Document passage:
=======

The Self-Care Search for Big

The closest the self-care movement can get to truly good news is to tell you to stare at something big:
  • “Watch a sunrise.”
  • “Hike in the woods.”
  • “Go to the beach.”
  • “Take a country drive.”
  • “Watch a sunset.”
Each of these is an effort to put you in front of something bigger than yourself long enough that you forget yourself. The strategies hint at the Christian gospel because the sensations we feel gazing at bigness begin to uncover the God-sized cavity beneath our guilt, stress, and anxiety.

The Care You Really Need

The care you really need is not buried somewhere deep inside of you, waiting to be unlocked by some dessert or diversion. No, you need the healing, forgiving, restoring, and transforming grace of a God who loves you. Only Someone stronger than your greatest weaknesses, bigger than your worst failures, and brighter than your deepest darknesses could address the things you fear or regret.
If you’re drawing on the ocean of God’s grace to you through Jesus Christ, then your habits might make all the difference. Our habits of grace — our daily and weekly rhythms of seeking God, of surrendering our dreams and anxieties to him, of spreading his fame in all we do — are the means by which we experience real, genuine happiness, and they are the highway along which we will begin to experience freedom from sin and all its awful consequences in our lives.
David Mathis writes,
Grace is too strong to leave us passive, too potent to let us wallow in the mire of our sins and weaknesses. “My grace is sufficient for you,” Jesus says, “for my power is made perfect in weakness” (2 Corinthians 12:9). It is the grace of God that gives us his “means of grace” for our ongoing perseverance and growth and joy this side of the coming new creation. And the grace of God inspires and empowers the various habits and practices by which we avail ourselves of God’s means. (Habits of Grace, 23–24)
Where does the weary soul find rest and relief from its stress? Jesus says,
“Come to me, all who labor and are heavy laden, and I will give you rest. Take my yoke upon you, and learn from me, for I am gentle and lowly in heart, and you will find rest for your souls. For my yoke is easy, and my burden is light.” (Matthew 11:28–30)
Where does the anxious soul find peace for all its fears?
Do not be anxious about anything, but in everything by prayer and supplication with thanksgiving let your requests be made known to God. And the peace of God, which surpasses all understanding, will guard your hearts and your minds in Christ Jesus. (Philippians 4:6–7)
Where do we find the strength to keep battling our sins, overcoming our weaknesses, and running hard through this difficult life into eternity?

=======

Records shown:
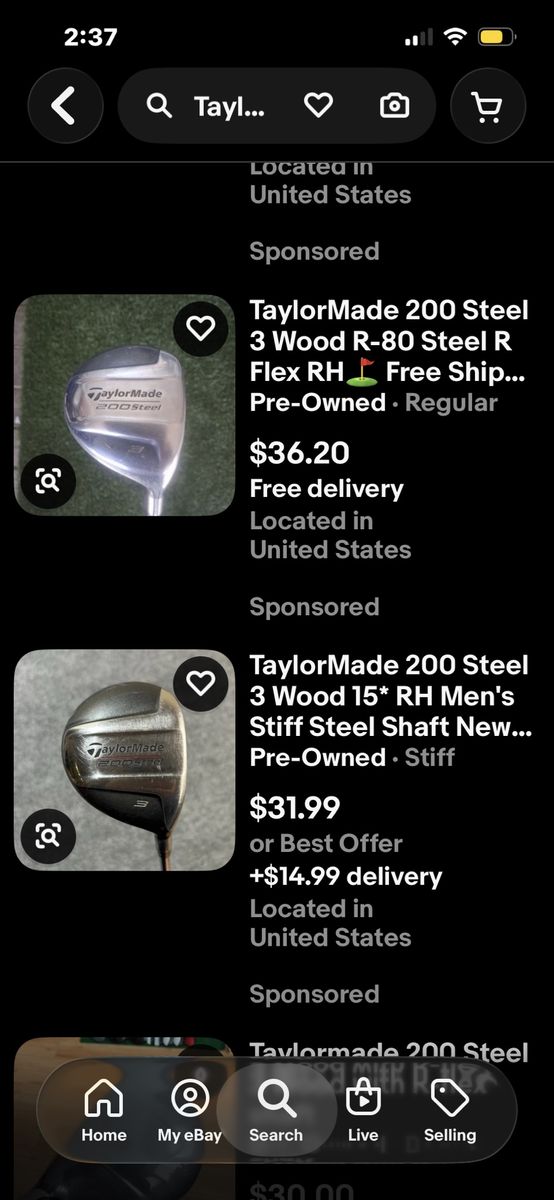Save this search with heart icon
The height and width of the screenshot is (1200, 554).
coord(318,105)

=======

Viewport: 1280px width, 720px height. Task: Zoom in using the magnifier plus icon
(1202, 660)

=======

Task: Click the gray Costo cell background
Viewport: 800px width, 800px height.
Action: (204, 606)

=======

Actions to take:
1. Transcribe the self-care passage, beginning at the words "Do not be anxious" and stopping after "Jesus. (Philippians 4:6–7)".
2. Answer these questions from the self-care passage.
(a) Which book and pages are given for the quotation from David Mathis?
(b) What is the first suggestion in the bulleted list of self-care suggestions?
(c) Which Bible reference follows the question "Where does the anxious soul find peace for all its fears?"

Exercise results:
1.
Do not be anxious about anything, but in everything by prayer and supplication with thanksgiving let your requests be made known to God. And the peace of God, which surpasses all understanding, will guard your hearts and your minds in Christ Jesus. (Philippians 4:6–7)

2.
(a) Habits of Grace, pages 23–24
(b) "Watch a sunrise."
(c) Philippians 4:6–7